所给文本>
阿狗工具

5、LASSO模型选择：交叉验证-AIC-BIC

import time

import numpy as np

import matplotlib.pyplot as plt

from sklearn.linear_model import LassoCV, LassoLarsCV, LassoLarsIC

from sklearn import datasets

plt.rcParams['font.sans-serif'] = ['SimHei']

plt.rcParams['axes.unicode_minus'] = False

# 这是为了在执行np.log10时避免被零除

EPSILON = 1e-4

X, y = datasets.load_diabetes(return_X_y=True)

rng = np.random.RandomState(42)

X = np.c_[X, rng.randn(X.shape[0], 14)]  # 增加一些不好的特性

# 按照Lars的方法对数据进行规范化，以便进行比较

X /= np.sqrt(np.sum(X ** 2, axis=0))

# LassoLarsIC: 基于BIC/AIC准则的最小角回归

model_bic = LassoLarsIC(criterion='bic')

t1 = time.time()

model_bic.fit(X, y)

t_bic = time.time() - t1

alpha_bic_ = model_bic.alpha_

model_aic = LassoLarsIC(criterion='aic')

model_aic.fit(X, y)

所给数据>
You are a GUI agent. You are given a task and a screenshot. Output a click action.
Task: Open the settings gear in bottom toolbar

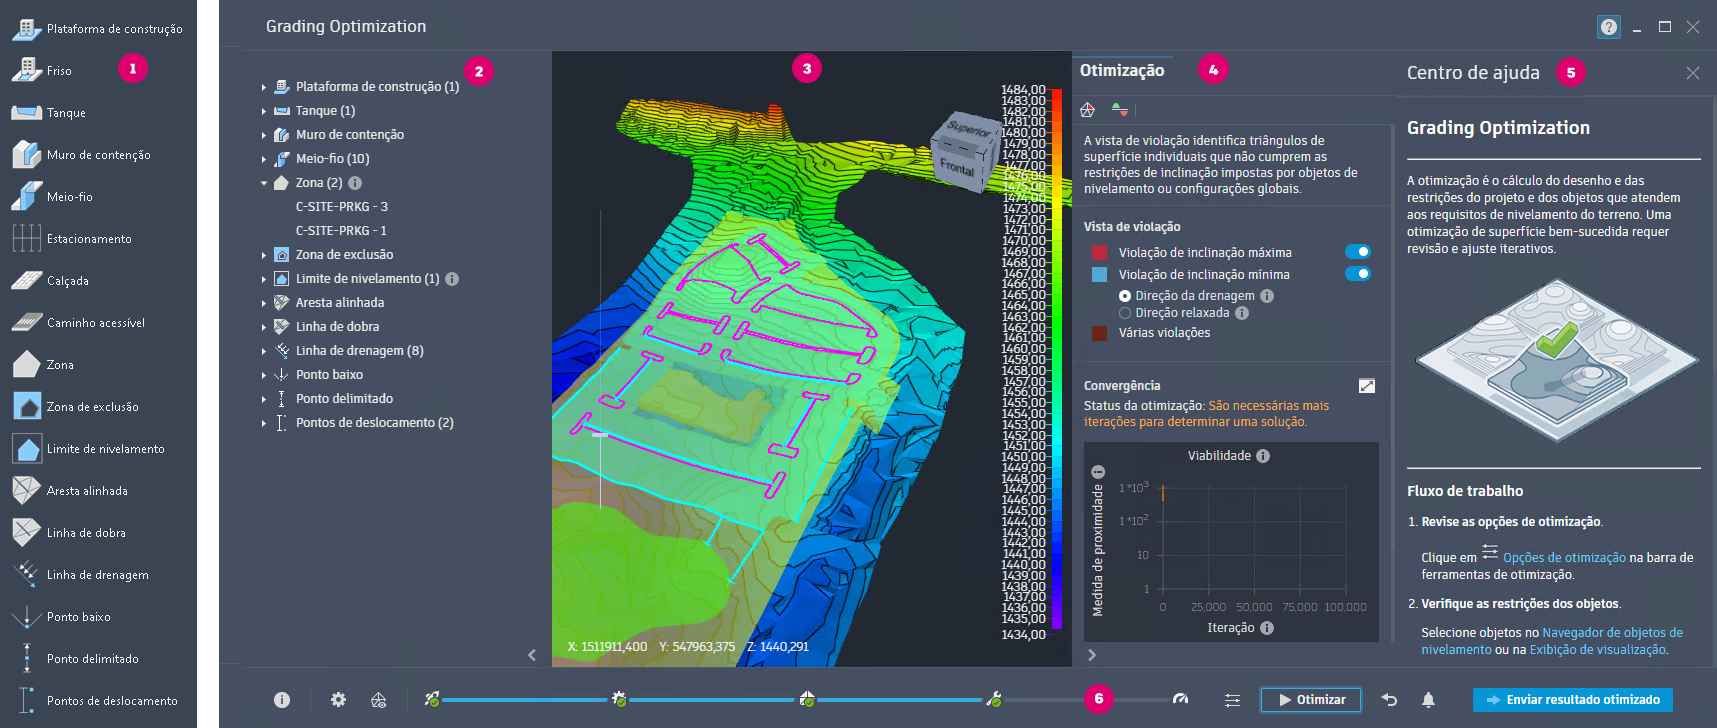coord(338,700)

练习说明>
a) 所给文本中设置EPSILON的目的是什么？
b) 所给文本从sklearn.linear_model中导入了哪些类？请全部列出。
这些数据取自另一来源。

参考答案>
a) 为了在执行np.log10时避免被零除。

b) LassoCV、LassoLarsCV、LassoLarsIC